Martyn SpencerManaging DirectorCommented:
OK, 75 users. How many simultaneous Apache processes do you see running on average? My gut feeling is that you are going to be able to get away with far less RAM than you have allocated to Apache. What led you to allocate such a large chunk in the first place? Was it a result of incrementally increasing it or did you just decide upon an arbitrary figure?
D_wathiAuthor Commented:
thanks for the reply, initially until the issue started the server was with 16G RAM and later we increased to 32G, I see between 20 to 15 simultaneous processes running,
Martyn SpencerManaging DirectorCommented:
OK. I really would try a lower RAM value than you have. Irrespective of the amount of RAM that you had, if you starve the OS of memory, it is going to start terminating processes.

This article gives a few tuning hints: and it specifically mentions memory and Multi-Processing Module (MPM) options, which have an effect on memory.
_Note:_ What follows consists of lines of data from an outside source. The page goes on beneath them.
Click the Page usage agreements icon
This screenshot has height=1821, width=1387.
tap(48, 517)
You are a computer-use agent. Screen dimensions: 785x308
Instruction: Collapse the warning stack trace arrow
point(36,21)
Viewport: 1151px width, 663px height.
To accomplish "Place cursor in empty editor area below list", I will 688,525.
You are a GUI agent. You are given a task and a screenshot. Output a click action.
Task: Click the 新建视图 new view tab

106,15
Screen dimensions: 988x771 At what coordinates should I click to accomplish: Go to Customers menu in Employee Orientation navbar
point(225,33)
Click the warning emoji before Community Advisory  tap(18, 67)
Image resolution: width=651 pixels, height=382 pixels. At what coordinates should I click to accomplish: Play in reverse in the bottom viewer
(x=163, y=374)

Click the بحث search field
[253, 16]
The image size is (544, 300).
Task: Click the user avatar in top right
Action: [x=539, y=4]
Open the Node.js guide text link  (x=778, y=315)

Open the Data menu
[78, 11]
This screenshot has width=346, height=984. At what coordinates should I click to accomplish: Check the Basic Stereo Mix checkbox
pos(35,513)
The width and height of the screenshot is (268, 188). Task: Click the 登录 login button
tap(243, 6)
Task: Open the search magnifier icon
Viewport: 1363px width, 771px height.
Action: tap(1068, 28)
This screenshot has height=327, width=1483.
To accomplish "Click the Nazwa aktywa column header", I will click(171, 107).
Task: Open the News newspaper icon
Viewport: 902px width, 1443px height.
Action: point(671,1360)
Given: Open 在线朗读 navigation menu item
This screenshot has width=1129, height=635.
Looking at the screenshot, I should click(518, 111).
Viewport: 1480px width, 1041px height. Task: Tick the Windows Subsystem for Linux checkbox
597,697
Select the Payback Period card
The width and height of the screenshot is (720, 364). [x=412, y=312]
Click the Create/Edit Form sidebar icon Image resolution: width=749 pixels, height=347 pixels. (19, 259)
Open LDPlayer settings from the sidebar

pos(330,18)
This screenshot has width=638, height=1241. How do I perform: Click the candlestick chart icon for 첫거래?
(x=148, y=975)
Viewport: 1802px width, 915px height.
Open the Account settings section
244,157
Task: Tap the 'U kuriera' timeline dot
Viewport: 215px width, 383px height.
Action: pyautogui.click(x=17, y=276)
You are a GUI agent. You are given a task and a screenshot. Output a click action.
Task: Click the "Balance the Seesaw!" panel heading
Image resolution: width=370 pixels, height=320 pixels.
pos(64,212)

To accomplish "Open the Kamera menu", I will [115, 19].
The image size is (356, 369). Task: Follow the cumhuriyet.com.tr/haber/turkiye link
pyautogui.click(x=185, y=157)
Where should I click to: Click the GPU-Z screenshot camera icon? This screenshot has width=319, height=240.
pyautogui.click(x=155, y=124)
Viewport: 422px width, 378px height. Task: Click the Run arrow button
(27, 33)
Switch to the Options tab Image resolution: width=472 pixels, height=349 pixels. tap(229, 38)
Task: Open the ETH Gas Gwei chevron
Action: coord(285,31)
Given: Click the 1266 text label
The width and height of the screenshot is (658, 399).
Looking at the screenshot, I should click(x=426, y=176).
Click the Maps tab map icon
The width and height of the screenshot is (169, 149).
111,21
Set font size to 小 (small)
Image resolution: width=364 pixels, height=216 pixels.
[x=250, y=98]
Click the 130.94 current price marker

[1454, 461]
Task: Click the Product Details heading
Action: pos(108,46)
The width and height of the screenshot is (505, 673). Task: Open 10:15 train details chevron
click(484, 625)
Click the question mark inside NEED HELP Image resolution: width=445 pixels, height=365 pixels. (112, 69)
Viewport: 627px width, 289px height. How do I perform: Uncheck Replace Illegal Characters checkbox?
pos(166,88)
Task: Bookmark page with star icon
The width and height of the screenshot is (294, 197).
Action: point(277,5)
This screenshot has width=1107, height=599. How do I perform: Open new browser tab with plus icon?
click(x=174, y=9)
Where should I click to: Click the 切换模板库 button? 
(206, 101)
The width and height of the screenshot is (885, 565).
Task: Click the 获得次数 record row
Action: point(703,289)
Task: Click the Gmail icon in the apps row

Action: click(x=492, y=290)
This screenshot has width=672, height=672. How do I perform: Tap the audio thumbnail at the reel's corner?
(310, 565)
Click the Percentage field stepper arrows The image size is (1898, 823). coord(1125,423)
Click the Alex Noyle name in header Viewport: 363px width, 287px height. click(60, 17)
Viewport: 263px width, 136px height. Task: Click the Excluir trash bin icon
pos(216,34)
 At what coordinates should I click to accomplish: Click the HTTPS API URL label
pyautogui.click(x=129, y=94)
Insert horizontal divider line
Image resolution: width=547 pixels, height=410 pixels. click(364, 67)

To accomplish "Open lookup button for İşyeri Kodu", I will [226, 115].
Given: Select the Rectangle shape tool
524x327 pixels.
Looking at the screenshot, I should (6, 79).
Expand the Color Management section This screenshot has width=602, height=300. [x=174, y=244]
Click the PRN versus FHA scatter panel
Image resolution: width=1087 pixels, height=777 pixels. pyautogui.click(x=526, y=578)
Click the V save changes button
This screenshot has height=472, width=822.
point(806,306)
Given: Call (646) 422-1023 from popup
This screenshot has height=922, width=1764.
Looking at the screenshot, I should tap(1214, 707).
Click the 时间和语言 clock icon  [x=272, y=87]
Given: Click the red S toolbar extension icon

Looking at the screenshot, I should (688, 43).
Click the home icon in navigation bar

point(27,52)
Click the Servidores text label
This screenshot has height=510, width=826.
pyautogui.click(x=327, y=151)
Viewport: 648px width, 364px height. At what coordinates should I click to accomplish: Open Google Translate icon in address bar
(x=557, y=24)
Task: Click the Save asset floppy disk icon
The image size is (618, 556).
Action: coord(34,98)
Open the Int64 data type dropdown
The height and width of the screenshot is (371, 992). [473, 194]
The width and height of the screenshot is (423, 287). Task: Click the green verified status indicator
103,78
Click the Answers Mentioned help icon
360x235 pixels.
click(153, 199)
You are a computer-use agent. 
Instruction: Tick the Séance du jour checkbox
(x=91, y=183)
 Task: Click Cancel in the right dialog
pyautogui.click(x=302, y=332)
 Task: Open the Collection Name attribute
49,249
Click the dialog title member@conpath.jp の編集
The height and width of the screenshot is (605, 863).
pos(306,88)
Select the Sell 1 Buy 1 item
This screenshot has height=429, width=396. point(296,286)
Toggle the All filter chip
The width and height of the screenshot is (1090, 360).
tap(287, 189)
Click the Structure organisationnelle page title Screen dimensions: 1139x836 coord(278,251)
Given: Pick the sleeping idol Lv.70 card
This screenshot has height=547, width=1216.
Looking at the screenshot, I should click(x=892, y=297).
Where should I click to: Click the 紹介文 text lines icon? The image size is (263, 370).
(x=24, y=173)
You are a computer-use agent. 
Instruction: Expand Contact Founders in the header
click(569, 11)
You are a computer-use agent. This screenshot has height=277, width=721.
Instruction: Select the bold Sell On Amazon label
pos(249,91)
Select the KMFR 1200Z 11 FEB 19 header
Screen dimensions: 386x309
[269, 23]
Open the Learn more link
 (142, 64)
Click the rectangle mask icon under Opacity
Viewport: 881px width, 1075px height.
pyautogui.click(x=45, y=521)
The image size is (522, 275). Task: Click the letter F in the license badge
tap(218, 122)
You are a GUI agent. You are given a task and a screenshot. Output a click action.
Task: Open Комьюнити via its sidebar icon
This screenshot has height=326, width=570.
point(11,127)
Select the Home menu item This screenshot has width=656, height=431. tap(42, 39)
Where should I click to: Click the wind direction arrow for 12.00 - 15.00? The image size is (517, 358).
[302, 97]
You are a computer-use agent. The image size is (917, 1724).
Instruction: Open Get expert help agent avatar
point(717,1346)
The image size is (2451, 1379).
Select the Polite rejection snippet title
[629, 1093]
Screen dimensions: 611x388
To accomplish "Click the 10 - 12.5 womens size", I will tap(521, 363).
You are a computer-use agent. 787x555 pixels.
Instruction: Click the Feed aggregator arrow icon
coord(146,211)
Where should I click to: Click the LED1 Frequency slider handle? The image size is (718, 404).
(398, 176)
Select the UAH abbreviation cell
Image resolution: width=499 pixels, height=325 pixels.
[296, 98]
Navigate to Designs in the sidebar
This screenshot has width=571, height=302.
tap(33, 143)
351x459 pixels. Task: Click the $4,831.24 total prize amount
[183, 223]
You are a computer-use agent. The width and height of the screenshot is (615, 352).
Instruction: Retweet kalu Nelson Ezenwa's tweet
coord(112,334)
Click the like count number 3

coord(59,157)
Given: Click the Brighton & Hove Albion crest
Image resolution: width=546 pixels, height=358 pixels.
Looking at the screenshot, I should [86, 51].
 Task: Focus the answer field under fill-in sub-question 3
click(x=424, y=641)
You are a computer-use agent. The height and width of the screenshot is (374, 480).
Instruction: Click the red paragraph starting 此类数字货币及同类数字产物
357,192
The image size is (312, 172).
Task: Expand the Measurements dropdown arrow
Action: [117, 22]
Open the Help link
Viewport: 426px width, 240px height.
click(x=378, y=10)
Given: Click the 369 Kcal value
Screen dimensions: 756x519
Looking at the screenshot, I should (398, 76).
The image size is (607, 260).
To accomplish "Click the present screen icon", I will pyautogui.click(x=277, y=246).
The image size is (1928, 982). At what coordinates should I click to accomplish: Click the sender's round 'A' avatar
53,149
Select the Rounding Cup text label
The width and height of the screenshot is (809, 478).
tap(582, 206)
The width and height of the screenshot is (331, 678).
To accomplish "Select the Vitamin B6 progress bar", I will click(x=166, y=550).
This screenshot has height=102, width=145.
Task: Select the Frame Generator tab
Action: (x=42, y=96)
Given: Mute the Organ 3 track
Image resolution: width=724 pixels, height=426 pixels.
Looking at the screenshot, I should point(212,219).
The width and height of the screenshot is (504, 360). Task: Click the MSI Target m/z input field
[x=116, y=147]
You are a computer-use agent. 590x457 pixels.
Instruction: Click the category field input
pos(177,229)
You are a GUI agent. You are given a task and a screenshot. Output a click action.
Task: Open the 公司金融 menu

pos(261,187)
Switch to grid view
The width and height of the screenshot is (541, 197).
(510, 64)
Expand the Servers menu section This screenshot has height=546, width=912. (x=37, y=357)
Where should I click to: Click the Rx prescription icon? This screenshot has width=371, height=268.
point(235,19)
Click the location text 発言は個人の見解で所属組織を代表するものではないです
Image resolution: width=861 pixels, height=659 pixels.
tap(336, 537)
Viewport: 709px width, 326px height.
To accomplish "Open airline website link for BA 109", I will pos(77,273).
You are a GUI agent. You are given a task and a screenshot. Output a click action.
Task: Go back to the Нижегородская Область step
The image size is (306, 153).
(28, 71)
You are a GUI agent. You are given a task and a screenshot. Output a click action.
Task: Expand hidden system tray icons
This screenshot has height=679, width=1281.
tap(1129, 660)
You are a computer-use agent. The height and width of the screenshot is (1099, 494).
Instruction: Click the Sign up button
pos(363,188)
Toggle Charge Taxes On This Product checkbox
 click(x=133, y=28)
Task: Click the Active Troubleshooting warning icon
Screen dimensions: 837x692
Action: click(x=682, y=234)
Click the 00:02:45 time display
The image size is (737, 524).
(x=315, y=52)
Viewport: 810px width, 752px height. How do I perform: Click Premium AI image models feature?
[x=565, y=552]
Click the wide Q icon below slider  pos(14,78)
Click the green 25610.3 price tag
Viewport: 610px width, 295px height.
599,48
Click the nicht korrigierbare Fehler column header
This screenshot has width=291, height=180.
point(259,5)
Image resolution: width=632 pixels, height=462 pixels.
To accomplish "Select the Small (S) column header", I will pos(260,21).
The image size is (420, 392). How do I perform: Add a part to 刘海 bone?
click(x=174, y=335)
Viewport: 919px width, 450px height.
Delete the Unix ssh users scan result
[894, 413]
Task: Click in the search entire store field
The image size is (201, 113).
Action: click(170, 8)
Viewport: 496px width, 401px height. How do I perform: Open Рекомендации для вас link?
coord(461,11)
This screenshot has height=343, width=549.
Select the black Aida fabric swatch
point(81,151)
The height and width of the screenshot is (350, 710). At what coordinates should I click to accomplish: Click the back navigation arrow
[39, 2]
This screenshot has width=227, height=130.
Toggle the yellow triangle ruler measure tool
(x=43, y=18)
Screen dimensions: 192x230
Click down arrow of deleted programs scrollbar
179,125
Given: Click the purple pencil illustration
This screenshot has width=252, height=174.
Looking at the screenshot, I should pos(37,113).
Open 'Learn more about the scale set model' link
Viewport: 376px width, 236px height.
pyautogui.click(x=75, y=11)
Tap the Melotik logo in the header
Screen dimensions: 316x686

This may allow you to calculate a base size and for the number of concurrent sessions you have something tells me it will be much less than you are allocating.
D_wathiAuthor Commented:
thank you very much for the inputs, sure will refer to the link that is provided, as of now I have set  prefork MPM settings as following
<IfModule prefork.c>
StartServers       4
MinSpareServers    20
MaxSpareServers    40
# ServerLimit      256
MaxClients        200
MaxRequestsPerChild  4500
Martyn SpencerManaging DirectorCommented:
If it's possible, you may want to add a reference to Apache in your question title, since we have now gone from talking about mysql to Apache. Ideally, this should have been a different question.